Task objective: Below are the records; output them exactly from the first line through the line with "Select the 近未来 timeline segment", stopping there.

-------- Input

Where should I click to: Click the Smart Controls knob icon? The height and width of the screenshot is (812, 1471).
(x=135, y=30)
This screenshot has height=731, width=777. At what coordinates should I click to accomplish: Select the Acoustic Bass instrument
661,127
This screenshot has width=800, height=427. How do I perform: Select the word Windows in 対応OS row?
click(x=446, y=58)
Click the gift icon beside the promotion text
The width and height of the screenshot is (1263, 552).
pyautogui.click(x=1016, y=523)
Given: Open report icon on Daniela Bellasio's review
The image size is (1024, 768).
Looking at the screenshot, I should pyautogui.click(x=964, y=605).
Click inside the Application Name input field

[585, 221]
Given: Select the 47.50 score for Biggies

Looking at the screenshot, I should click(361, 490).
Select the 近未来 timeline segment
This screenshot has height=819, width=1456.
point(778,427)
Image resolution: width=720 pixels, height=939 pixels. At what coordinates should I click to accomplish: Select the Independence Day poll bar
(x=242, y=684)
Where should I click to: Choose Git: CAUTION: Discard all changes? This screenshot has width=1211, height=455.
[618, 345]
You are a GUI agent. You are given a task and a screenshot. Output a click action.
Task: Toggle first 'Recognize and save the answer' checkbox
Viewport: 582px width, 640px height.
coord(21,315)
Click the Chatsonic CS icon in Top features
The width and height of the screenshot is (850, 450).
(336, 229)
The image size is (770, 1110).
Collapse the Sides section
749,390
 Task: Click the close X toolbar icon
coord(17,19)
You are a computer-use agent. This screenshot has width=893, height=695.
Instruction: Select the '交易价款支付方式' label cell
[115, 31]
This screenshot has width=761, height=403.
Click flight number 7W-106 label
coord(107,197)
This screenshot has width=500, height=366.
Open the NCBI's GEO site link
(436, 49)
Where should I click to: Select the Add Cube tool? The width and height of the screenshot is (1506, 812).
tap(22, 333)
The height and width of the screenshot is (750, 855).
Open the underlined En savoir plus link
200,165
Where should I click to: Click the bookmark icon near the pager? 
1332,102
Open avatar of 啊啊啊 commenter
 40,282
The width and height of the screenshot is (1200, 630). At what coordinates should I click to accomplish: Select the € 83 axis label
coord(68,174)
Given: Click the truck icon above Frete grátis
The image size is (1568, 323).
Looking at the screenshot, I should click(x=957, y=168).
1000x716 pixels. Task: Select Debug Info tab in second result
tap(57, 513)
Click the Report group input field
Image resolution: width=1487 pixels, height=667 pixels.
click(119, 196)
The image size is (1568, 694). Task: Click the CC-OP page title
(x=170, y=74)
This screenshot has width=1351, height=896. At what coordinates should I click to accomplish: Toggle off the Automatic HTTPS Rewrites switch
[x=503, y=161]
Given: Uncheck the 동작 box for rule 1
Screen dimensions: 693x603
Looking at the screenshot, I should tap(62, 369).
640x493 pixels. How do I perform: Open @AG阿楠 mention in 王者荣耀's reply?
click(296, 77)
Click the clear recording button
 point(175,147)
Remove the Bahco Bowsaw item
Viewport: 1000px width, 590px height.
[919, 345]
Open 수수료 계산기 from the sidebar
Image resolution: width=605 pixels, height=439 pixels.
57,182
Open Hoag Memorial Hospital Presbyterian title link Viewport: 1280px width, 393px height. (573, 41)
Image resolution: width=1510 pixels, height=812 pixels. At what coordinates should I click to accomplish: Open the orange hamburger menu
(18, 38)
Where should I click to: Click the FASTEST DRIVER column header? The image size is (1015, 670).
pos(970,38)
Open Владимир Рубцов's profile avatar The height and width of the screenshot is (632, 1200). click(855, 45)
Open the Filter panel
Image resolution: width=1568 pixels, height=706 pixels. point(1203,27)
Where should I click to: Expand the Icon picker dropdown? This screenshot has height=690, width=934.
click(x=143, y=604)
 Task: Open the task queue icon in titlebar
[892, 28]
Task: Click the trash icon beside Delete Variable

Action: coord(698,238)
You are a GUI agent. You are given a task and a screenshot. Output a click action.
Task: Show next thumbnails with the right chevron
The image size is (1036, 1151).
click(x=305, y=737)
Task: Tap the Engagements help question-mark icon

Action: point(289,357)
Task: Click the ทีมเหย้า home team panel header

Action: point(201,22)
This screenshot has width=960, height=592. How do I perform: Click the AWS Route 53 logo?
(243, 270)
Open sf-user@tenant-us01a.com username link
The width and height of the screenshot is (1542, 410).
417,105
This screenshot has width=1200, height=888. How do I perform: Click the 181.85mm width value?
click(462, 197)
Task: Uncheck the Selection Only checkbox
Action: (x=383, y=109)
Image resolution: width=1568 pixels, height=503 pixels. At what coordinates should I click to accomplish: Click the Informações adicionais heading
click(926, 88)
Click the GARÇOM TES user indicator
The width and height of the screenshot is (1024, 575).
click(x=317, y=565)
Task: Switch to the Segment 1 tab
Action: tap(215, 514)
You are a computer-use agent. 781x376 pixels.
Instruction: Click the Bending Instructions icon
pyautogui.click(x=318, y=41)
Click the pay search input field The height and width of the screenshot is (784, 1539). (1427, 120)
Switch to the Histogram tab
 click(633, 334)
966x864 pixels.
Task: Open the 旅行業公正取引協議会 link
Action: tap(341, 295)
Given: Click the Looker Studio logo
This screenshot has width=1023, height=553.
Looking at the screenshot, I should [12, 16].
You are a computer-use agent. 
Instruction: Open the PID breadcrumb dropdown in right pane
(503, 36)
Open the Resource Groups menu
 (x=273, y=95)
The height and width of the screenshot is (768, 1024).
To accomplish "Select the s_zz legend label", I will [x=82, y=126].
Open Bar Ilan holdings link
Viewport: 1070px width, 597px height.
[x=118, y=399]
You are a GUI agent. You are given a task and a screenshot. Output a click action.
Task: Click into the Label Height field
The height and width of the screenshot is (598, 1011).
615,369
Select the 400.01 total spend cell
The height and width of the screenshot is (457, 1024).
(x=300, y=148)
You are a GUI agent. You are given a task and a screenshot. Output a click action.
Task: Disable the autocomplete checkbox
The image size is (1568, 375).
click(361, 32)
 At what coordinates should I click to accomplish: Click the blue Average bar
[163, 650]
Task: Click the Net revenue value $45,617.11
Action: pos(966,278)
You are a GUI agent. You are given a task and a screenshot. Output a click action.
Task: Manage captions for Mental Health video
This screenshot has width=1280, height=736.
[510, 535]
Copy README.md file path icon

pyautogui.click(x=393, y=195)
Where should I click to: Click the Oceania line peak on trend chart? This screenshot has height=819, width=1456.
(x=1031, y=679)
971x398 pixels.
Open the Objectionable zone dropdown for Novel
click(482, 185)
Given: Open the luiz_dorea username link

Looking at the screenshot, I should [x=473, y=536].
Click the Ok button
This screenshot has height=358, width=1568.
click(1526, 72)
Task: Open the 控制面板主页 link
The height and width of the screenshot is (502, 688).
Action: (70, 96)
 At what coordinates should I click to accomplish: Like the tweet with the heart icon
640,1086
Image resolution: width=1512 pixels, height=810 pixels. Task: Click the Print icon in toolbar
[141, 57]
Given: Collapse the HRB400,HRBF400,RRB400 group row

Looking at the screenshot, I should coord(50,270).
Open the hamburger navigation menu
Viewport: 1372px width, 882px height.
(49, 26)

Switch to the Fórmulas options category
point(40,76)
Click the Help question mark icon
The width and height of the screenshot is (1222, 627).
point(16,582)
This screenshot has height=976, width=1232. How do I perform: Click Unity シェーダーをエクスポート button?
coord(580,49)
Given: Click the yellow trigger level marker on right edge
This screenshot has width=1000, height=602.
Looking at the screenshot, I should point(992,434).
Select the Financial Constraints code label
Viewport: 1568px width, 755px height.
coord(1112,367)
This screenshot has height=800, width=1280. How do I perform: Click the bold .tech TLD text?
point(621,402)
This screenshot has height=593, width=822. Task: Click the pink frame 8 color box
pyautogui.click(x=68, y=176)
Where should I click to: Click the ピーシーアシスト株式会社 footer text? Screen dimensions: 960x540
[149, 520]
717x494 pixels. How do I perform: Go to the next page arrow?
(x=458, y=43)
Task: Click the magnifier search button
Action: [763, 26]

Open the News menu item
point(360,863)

----------------

Completed exercise:
Where should I click to: Click the Smart Controls knob icon? The height and width of the screenshot is (812, 1471).
(x=135, y=30)
This screenshot has height=731, width=777. At what coordinates should I click to accomplish: Select the Acoustic Bass instrument
661,127
This screenshot has width=800, height=427. How do I perform: Select the word Windows in 対応OS row?
click(x=446, y=58)
Click the gift icon beside the promotion text
The width and height of the screenshot is (1263, 552).
pyautogui.click(x=1016, y=523)
Given: Open report icon on Daniela Bellasio's review
The image size is (1024, 768).
Looking at the screenshot, I should pyautogui.click(x=964, y=605).
Click inside the Application Name input field

[585, 221]
Given: Select the 47.50 score for Biggies

Looking at the screenshot, I should click(361, 490).
Select the 近未来 timeline segment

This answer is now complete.